PROBLEMS TO WORK ON –
[a] Decide whether each statement agrees with the ToPIQ-II passage below, answering yes or no and quoting the words of the passage that settle it. (i) Both analyzed brands are produced by Reemtsma Cigarettenfabriken GmbH. (ii) The ToPIQ-II study generates smoke the same way as the original ToPIQ study protocol. (iii) The 3R4F reference cigarette has a higher tar yield than P&S cigarettes.
[b] Proceed with the ToPIQ-II passage below, picking up after its final line.

TEXT PASSAGE –
..........

According to the “Global Burden of Disease study”, exposure to air pollution and particulate matter ranks as one of the top ten risk factors for health globally [11]. WHO recommended critical values for PM concentration in public environments are exceeded regularly [12]. While indoor particulate matter air pollution by solid fuel use for cooking is a major problem in developing countries and according to the WHO, 4.3 million people a year die from the exposure to household air pollution [13], second-hand smoke exposure is a leading contributor to the disease burden in high-income countries [14]. Apart from many toxic substances contained in ETS, epidemiological data suggests particulate matter itself to be a harmful component of ETS and demonstrates its association with many detrimental effects on human health, such as increased morbidity and mortality [5-7,15].

Therefore, not only information about nicotine and tar yield of a cigarette are of interest for the consumer. Also, information about the amount of PM emitted by a cigarette should be published, as PM seems to be an independent risk factor.

Several studies have shown a high brand loyalty, predominantly among older smokers in high-income-countries [16,17]. These smokers are likely to expose their personal environment to ETS of one brand for years or even decades. We believe that the consumer and the public have the right to be informed about brand-specific PM-amounts. In order to supply information about brand-specific PM release in relation to a 3R4F standard research cigarette, the ToPIQ-II study protocol was developed to automatically smoke cigarettes and to measure PM amounts as standardized, reliable and repeatable as possible.

Aims

The aim of the ToPIQ-II study is to measure brand-specific amounts of PM- release of different tobacco products in a standardized way and reliably and repeatable as possible. In contrast to the original ToPIQ study protocol [18], an electric and programmable smoking machine (automatic environmental tobacco smoke emitter) is used this time to generate environmental tobacco smoke.

Methods

Tobacco products

Both analyzed brands (P&S and Players Virginia No. 6) are produced by Reemtsma Cigarettenfabriken GmbH, a 100% daughter company of the Imperial tobacco group. Tar and nicotine yield of Virginia without filter adds up to 10 mg and 0,8 mg. P&S cigarettes contain the same tar and nicotine yield (10 mg, 0,8 mg). The 3R4F reference cigarette has an average tar yield of 9.5 mg and a nicotine yield of 0.73 mg per cigarette.

Automatic environmental tobacco smoke emitter (AETSE)

..........

(Items listed in a dataset)
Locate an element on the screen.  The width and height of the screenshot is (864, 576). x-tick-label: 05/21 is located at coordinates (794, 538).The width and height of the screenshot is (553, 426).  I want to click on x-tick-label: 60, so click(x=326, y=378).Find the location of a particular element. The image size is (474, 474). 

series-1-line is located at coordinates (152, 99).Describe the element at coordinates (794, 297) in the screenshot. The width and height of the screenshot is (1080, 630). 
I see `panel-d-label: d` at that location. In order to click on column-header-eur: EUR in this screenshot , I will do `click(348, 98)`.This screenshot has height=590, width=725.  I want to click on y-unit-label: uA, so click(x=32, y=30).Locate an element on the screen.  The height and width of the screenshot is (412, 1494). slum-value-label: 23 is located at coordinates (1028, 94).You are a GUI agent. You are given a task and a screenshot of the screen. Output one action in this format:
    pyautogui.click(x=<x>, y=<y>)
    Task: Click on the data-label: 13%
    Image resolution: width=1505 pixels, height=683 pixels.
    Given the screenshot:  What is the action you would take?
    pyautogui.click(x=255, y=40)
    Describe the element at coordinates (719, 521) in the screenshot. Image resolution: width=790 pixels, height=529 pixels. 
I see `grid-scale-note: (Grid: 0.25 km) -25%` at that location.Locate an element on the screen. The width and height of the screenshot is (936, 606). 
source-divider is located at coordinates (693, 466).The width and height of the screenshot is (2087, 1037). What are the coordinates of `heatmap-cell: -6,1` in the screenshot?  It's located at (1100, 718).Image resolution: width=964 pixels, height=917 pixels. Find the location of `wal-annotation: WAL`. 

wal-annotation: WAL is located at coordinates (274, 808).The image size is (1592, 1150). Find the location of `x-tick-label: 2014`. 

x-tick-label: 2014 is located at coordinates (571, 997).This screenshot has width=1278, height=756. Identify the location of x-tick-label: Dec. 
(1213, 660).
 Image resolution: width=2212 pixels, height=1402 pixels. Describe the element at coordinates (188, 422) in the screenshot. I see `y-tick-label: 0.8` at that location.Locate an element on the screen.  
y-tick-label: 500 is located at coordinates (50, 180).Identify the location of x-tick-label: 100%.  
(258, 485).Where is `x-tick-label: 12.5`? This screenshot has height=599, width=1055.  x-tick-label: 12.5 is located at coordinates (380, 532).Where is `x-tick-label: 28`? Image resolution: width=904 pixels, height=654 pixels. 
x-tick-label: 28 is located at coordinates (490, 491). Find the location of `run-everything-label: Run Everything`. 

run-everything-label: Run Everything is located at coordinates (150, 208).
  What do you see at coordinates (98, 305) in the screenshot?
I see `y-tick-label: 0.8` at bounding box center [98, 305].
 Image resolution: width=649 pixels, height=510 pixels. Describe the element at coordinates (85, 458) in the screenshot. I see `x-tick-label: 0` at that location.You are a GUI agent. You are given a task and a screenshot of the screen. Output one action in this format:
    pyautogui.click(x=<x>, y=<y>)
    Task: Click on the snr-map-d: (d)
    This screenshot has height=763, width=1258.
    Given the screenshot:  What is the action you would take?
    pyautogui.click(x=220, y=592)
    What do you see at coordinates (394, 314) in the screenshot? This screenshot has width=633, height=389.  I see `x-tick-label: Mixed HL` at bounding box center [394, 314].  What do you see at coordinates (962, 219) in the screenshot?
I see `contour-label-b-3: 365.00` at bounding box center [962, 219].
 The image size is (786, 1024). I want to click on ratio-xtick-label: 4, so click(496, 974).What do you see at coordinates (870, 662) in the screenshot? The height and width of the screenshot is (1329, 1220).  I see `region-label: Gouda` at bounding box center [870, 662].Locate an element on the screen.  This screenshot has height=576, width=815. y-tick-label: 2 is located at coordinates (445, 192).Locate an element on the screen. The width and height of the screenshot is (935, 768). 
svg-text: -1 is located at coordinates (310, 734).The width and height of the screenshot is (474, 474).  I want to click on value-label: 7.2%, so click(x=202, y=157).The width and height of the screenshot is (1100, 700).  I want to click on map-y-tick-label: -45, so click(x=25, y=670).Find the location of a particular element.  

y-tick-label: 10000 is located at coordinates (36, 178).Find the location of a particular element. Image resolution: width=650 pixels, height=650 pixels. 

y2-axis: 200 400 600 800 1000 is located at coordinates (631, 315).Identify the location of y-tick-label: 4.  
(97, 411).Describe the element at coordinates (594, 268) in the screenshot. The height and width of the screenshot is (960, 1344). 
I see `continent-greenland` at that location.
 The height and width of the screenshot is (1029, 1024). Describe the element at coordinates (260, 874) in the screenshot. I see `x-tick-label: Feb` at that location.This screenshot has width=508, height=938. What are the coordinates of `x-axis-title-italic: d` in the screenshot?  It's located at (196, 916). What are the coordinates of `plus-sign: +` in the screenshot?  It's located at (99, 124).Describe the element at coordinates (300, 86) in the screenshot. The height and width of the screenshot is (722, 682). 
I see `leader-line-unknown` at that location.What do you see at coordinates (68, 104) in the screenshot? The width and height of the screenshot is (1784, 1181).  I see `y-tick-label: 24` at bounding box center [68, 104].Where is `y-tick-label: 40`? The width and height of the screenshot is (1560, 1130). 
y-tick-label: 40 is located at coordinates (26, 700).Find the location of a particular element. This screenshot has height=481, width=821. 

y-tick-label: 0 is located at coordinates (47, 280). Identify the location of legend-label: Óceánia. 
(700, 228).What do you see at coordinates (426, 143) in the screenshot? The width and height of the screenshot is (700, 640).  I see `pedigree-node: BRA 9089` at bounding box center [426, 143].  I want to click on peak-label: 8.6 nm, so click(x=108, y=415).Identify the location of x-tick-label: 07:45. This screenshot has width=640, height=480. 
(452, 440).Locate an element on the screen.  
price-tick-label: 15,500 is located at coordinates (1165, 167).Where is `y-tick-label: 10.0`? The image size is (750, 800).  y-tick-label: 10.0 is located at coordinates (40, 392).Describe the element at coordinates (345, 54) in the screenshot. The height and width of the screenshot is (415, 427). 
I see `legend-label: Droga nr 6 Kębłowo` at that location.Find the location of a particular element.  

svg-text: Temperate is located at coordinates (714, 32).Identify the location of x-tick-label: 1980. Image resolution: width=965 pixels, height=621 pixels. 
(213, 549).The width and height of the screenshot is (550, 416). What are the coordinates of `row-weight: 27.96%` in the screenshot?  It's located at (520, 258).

..........

EXPECTED RESULTS –
[a]
(i) Yes: "Both analyzed brands (P&S and Players Virginia No. 6) are produced by Reemtsma Cigarettenfabriken GmbH"
(ii) No: "In contrast to the original ToPIQ study protocol [18], an electric and programmable smoking machine (automatic environmental tobacco smoke emitter) is used this time to generate environmental tobacco smoke."
(iii) No: "P&S cigarettes contain the same tar and nicotine yield (10 mg, 0,8 mg)" and "The 3R4F reference cigarette has an average tar yield of 9.5 mg"

[b]
An automatic environmental tobacco smoke emitter was developed and constructed by Schimpf-Ing, Trondheim Norway. The AETSE consists of a 200 ml glass syringe, a stepper motor, a microcontroller, aluminium profiles and mechanical parts such as hoses and valves (Figure 1). The stepper motor imitates puffing by pulling and pushing the syringe plunger, thus sucking the mainstream smoke (MS) into the syringe and exhaling it into the chamber. Igniting and extinguishing is carried out via two rubber gloves embedded into the glass wall, providing an isolated access to the chamber (Figure 1). Between puffs the smouldering cigarette continuously emits sidestream smoke (SS), which, together with the MS, forms environmental tobacco smoke (ETS). Frequency and tidal volume of the smoking machine were set according to a self-developed smoking protocol. The AETSE is placed inside a 2.88 m3 glass chamber in order to protect the researcher from exposure to ETS. To quantify the concentrations of particulate matter (PM2.5), an aerosol spectrometer was used (Model 11.09, Grimm Co., Ainring, Germany). The PM2.5 concentration was measured with a time resolution of 6 seconds. According to the EPA categorization from 1997, measurement of PM2.5 includes fine particles with an aerodynamic diameter of 2.5 μm or smaller. Using a special weighting function for PM measurement, particles are counted in different weightings depending on their aerodynamic diameter (particles < 0,5 μm: 100%, particles = 2.5 μm: 50%, particles > 3,5 μm: 0%). All measurements were conducted in air-conditioned laboratory rooms at temperatures of 22,7 ± 1,9°C and a humidity of 29% ± 5%. Since the chamber was placed inside our laboratory rooms, measurement procedures were not influenced by biases due to daily variations of PM environmental concentrations. Nevertheless, background PM concentrations were controlled permanently by reading the baseline before and after each measuring cycle.

Figure 1
figure 1

Automatic environmental tobacco smoke emitter: the AETSE consists of a glass syringe with a plunger, a stepper motor to pull and push the plunger, a microcontroller that drives the motor and aluminium parts. Two rubber gloves are embedded into the glass panel to operate the system.

Smoking protocol

To generate environmental tobacco smoke from cigarettes in a standardized way, cigarettes were smoked according to a self-developed smoking protocol. It consists of 10 identical puffs of 3 seconds duration each. Every puff has a volume of 40 ml and is followed by 27 seconds of smouldering until the next puff is being started.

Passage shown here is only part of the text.